Sofía received her master’s degree in composition from the University of Missouri-Kansas City Conservatory as a Chancellor’s Scholar and recipient of Elsberry & Gonder Family and Conservatory scholarships. While attending, she studied with Chen Yi, Yotam Haber, Paul Rudy and Zhou Long. Rocha was also the 2019 composer-in-residence for the Graduate Fellowship String Quartet at UMKC. She completed her undergraduate work at the Sunderman Conservatory of Music at Gettysburg College in 2019, receiving a BA in Music with Honors as a Wagnild Scholar and studying composition with Avner Dorman.
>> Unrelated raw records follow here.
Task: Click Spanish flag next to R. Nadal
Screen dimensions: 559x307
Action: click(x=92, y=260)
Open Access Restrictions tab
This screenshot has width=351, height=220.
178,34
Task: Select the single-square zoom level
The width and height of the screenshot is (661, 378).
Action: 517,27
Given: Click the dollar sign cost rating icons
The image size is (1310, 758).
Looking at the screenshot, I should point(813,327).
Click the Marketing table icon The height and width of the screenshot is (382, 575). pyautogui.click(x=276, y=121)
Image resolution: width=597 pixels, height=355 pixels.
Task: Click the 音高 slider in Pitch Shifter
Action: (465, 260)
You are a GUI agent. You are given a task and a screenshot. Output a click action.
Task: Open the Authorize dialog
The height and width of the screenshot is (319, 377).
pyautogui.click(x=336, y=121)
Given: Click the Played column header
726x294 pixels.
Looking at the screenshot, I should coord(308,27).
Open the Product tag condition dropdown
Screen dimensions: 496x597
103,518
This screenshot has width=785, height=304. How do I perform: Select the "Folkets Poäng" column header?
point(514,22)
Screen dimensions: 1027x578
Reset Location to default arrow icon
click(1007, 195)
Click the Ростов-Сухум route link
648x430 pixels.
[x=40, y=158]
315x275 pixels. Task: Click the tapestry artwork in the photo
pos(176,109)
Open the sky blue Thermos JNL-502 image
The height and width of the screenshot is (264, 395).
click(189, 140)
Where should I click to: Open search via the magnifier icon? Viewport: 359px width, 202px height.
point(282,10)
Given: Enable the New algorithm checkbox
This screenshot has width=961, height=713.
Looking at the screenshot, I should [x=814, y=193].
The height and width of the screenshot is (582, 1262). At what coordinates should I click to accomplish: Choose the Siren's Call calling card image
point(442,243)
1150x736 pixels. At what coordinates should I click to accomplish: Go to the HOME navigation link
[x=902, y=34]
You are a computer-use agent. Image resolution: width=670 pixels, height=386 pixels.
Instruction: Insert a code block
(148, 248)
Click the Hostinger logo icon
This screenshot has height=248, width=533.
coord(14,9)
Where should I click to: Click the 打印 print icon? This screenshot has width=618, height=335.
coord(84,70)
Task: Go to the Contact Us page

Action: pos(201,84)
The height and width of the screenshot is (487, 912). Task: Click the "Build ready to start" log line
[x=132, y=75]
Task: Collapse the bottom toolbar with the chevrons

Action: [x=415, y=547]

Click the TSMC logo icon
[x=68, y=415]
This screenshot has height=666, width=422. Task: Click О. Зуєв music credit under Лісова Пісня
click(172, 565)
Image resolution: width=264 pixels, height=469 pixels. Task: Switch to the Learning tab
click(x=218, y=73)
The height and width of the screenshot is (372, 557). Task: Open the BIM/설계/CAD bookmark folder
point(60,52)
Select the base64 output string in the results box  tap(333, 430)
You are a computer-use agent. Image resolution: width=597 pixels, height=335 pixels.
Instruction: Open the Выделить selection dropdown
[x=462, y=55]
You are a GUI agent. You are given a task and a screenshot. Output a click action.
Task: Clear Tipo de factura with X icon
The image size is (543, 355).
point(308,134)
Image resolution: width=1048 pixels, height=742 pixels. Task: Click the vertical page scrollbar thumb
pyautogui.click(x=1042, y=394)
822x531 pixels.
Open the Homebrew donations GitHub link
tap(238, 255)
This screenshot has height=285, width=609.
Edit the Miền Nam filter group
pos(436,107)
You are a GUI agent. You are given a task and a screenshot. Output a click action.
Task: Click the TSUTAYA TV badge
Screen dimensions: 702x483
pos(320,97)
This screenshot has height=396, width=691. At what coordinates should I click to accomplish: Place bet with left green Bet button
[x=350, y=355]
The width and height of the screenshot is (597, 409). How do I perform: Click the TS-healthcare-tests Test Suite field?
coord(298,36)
She has attended June in Buffalo, Fresh Inc. Festival, the Atlantic Music Festival, Divergent Studio, and the Hypercube Composition Lab as a composer, studying and taking master classes with composers such as Augusta Read Thomas, Hannah Lash, Hilda Paredes, Jeffrey Mumford, Alex Temple, Richard Danielpour, Aaron Helgeson, Amy Beth Kirsten, and David Serkin Ludwig, among others. Besides composing, Sofía is also an avid trombonist and conductor, having performed with numerous symphony orchestras, wind ensembles and jazz groups.
2021
Brittany J. Green
Brittany J. Green is a North Carolina-based composer, creative, and educator. Described as “cinematic in the best sense” and “searing” (Chicago Classical Review), Green’s music works to facilitate collaborative, intimate musical spaces that ignite visceral responses. The intersections between sound, video, movement, and text serves as the focal point of these musical spaces, questioning and redefining the relationships between these three elements. Her music has been featured at concerts and festivals throughout the United States and Canada, including TIME:SPANS, New York City Electroacoustic Music Festival, and Boulanger Initiative’s WoCo Fest. Her music has been commissioned and performed by the JACK Quartet, International Contemporary Ensemble, Mind on Fire, and Transient Canvas. Green’s music has been awarded the ASCAP Morton Gould Award and New Music USA Creator Development Grant. Green holds degrees from UNC-Pembroke and East Carolina University. She is a Deans Graduate Ph.D Fellow at Duke University.